Despite the push toward patient-centered care and shared decision making, two physicians argued in an editorial published Oct. 16 in JAMA that there is insufficient evidence to suggest shared decision making can lower costs and reduce overtreatment.
Research does support some benefits of shared decision making, wrote Steven J. Katz, MD, MPH, and Sarah Hawley, PhD, of the University of Michigan in Ann Arbor. However, in some of those same studies, physician-level factors may have played a bigger role in influencing patient decisions.
For example, Katz and Hawley highlighted one meta-analysis that found that the use of decision aids among patients led them to choose major elective surgery less often than other patients who had no decision aids. However, the editorialists pointed out that only five of 14 studies found fewer patients chose more extensive treatments and also that it was difficult to “disentangle patient- vs. clinician-level effects of the intervention on utilization.”
In addition to the challenges of separating out patient and physician factors, the authors argued that determining patient preferences is a complex undertaking that involves understanding the interaction between intuition and careful thought processes. What patients value and prefer in terms of treatment are not fully understood.
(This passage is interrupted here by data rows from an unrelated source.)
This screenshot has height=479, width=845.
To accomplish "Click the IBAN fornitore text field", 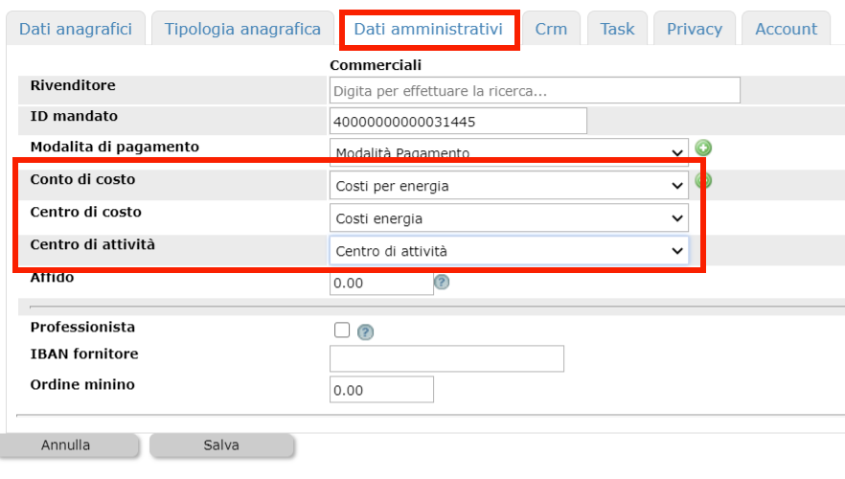I will coord(446,358).
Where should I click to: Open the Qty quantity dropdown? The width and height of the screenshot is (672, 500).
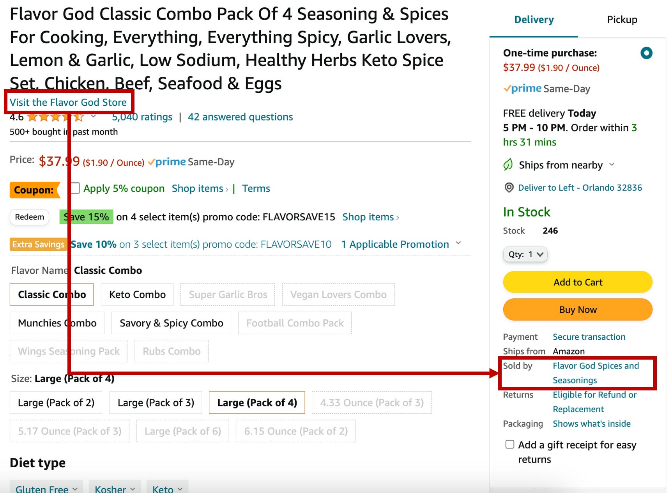coord(525,254)
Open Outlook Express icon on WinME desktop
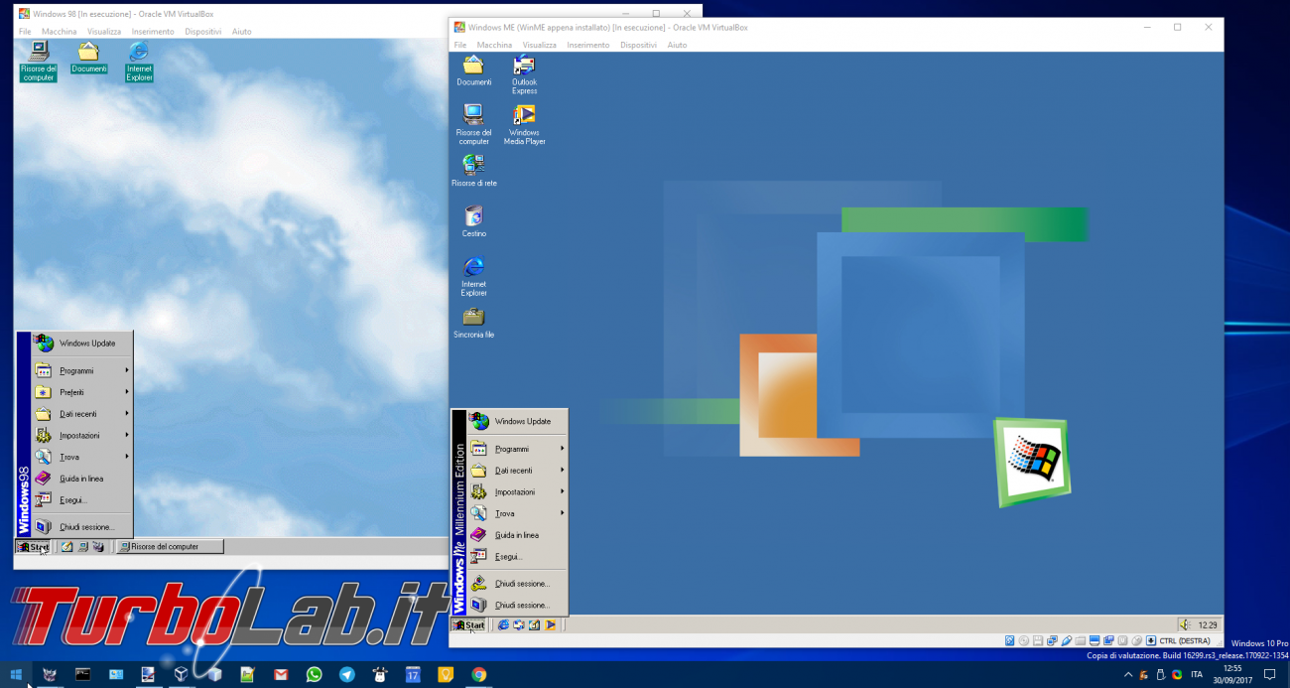The height and width of the screenshot is (688, 1290). 524,67
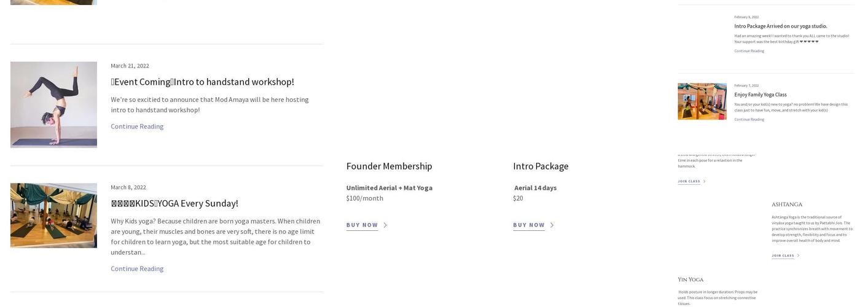Open the Enjoy Family Yoga Class thumbnail
860x307 pixels.
tap(702, 101)
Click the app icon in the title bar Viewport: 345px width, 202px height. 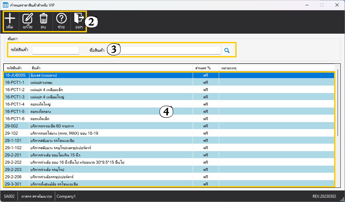click(5, 5)
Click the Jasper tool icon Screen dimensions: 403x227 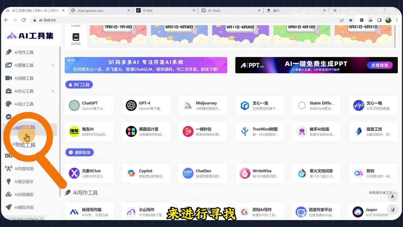(x=358, y=212)
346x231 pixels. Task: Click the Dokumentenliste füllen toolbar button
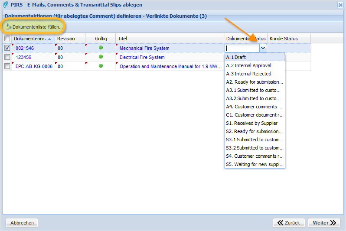[34, 27]
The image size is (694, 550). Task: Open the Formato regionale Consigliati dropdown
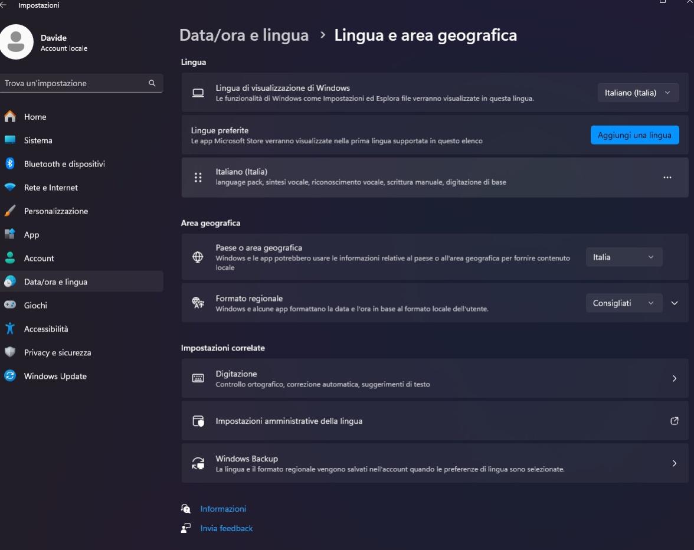click(x=624, y=303)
There is no evidence that patients would actually prefer less intensive treatments over what their physicians recommend and in fact, some research has hinted that patients may actually prefer more extensive treatments.
The authors also concluded that interactions with providers may be overly simplified.
“Blanket assumptions about which health conditions or treatments are more or less sensitive to patient preferences (often called ‘preference-sensitive conditions’) do not fully consider the wide variability in the context of the clinical management,” they wrote.
Breast cancer surgery, they explained, is considered a preference-sensitive condition, but many women may not be medically able to have breast-conserving surgery, which is why they undergo mastectomy.
These limitations of shared decision making will hopefully lead to more research, the authors wrote, but they also “underscore that too little is known about SDM [shared decision making] and its outcomes to support its role in addressing the increasing concern about overtreatment and medical cost inflation.”